──────── Data supplied ────────

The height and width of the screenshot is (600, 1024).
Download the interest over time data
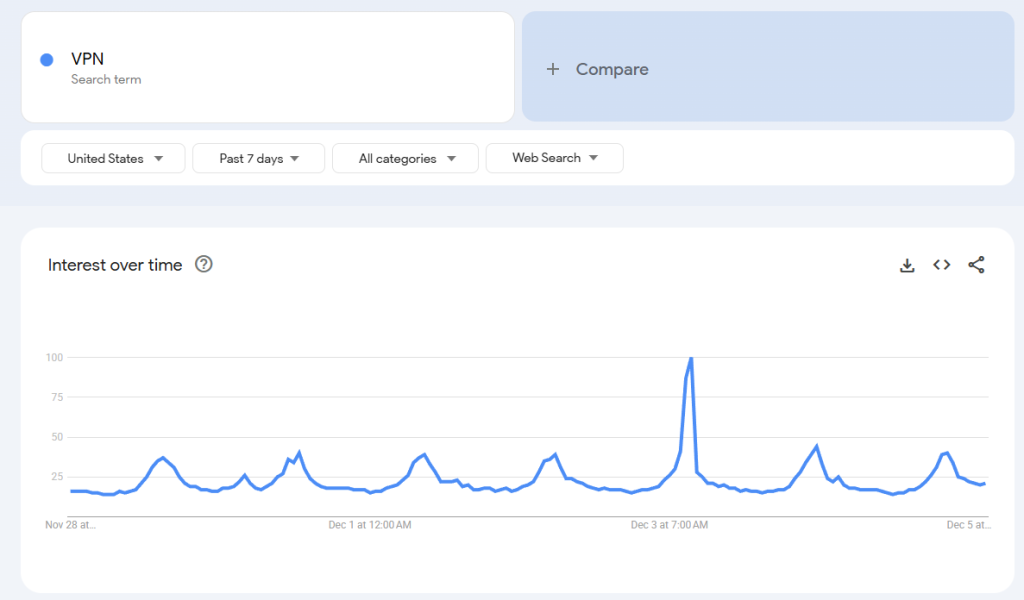pos(907,265)
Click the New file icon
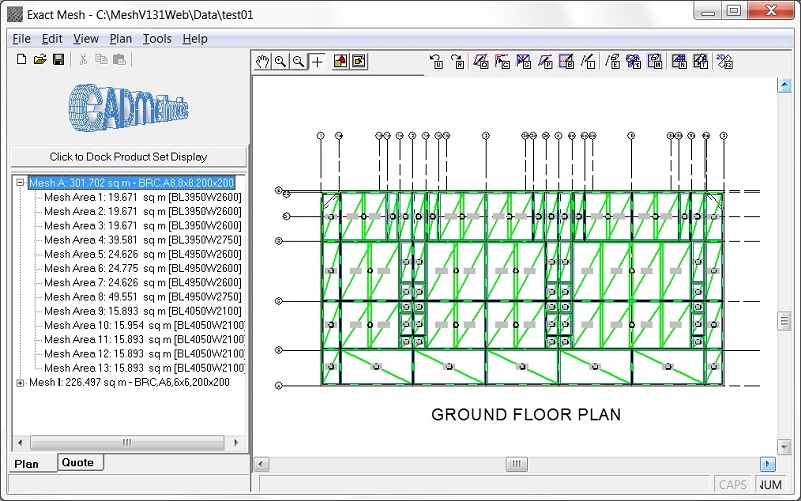 click(x=22, y=60)
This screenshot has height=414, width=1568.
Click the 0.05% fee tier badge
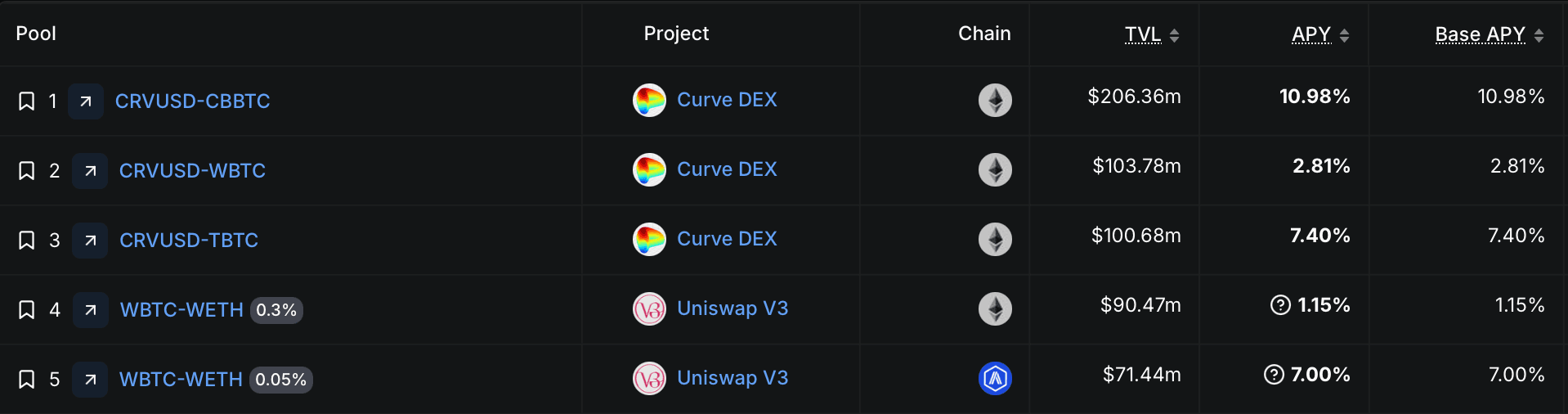pos(280,380)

────────

Problem. Rewrite every line of the entries above, requests included, and raise each coordinate in the answers by 32. Leave the pictures out.

Written answer.
The height and width of the screenshot is (600, 1024).
Download the interest over time data
pos(939,297)
Click the New file icon
 click(x=54, y=92)
This screenshot has height=414, width=1568.
Click the 0.05% fee tier badge
pos(312,412)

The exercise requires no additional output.